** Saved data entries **
■ ■ ■
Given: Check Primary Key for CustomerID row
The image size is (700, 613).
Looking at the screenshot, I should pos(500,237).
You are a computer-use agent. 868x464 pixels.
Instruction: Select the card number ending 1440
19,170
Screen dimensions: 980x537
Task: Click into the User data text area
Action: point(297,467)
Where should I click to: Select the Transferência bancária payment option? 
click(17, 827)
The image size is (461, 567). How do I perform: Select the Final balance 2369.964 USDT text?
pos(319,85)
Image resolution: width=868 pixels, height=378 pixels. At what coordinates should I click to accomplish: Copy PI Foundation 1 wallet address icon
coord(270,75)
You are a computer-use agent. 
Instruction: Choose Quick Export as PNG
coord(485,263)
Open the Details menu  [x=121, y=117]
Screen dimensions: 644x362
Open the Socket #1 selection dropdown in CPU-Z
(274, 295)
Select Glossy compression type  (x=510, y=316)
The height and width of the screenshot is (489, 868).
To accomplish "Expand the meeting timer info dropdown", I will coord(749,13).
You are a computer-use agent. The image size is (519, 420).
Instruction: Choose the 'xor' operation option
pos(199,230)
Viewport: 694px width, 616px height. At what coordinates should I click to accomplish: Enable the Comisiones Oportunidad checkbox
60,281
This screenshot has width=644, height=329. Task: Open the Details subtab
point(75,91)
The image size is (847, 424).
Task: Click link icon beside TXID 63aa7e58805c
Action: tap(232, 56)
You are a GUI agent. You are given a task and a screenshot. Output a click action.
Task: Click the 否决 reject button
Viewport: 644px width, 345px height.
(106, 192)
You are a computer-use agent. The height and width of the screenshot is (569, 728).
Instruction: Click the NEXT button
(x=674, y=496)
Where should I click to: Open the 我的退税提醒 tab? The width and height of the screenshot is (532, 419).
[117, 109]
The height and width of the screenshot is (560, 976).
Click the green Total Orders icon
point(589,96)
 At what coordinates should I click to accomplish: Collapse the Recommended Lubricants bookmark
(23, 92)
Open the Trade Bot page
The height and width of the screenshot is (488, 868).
■ ■ ■
** Problem details **
Take the entries and print them exactly. Keep every line.

** Result below **
Given: Check Primary Key for CustomerID row
The image size is (700, 613).
Looking at the screenshot, I should pos(500,237).
You are a computer-use agent. 868x464 pixels.
Instruction: Select the card number ending 1440
19,170
Screen dimensions: 980x537
Task: Click into the User data text area
Action: point(297,467)
Where should I click to: Select the Transferência bancária payment option? 
click(17, 827)
The image size is (461, 567). How do I perform: Select the Final balance 2369.964 USDT text?
pos(319,85)
Image resolution: width=868 pixels, height=378 pixels. At what coordinates should I click to accomplish: Copy PI Foundation 1 wallet address icon
coord(270,75)
You are a computer-use agent. 
Instruction: Choose Quick Export as PNG
coord(485,263)
Open the Details menu  [x=121, y=117]
Screen dimensions: 644x362
Open the Socket #1 selection dropdown in CPU-Z
(274, 295)
Select Glossy compression type  (x=510, y=316)
The height and width of the screenshot is (489, 868).
To accomplish "Expand the meeting timer info dropdown", I will coord(749,13).
You are a computer-use agent. The image size is (519, 420).
Instruction: Choose the 'xor' operation option
pos(199,230)
Viewport: 694px width, 616px height. At what coordinates should I click to accomplish: Enable the Comisiones Oportunidad checkbox
60,281
This screenshot has width=644, height=329. Task: Open the Details subtab
point(75,91)
The image size is (847, 424).
Task: Click link icon beside TXID 63aa7e58805c
Action: tap(232, 56)
You are a GUI agent. You are given a task and a screenshot. Output a click action.
Task: Click the 否决 reject button
Viewport: 644px width, 345px height.
(106, 192)
You are a computer-use agent. The height and width of the screenshot is (569, 728).
Instruction: Click the NEXT button
(x=674, y=496)
Where should I click to: Open the 我的退税提醒 tab? The width and height of the screenshot is (532, 419).
[117, 109]
The height and width of the screenshot is (560, 976).
Click the green Total Orders icon
point(589,96)
 At what coordinates should I click to accomplish: Collapse the Recommended Lubricants bookmark
(23, 92)
Open the Trade Bot page
The height and width of the screenshot is (488, 868).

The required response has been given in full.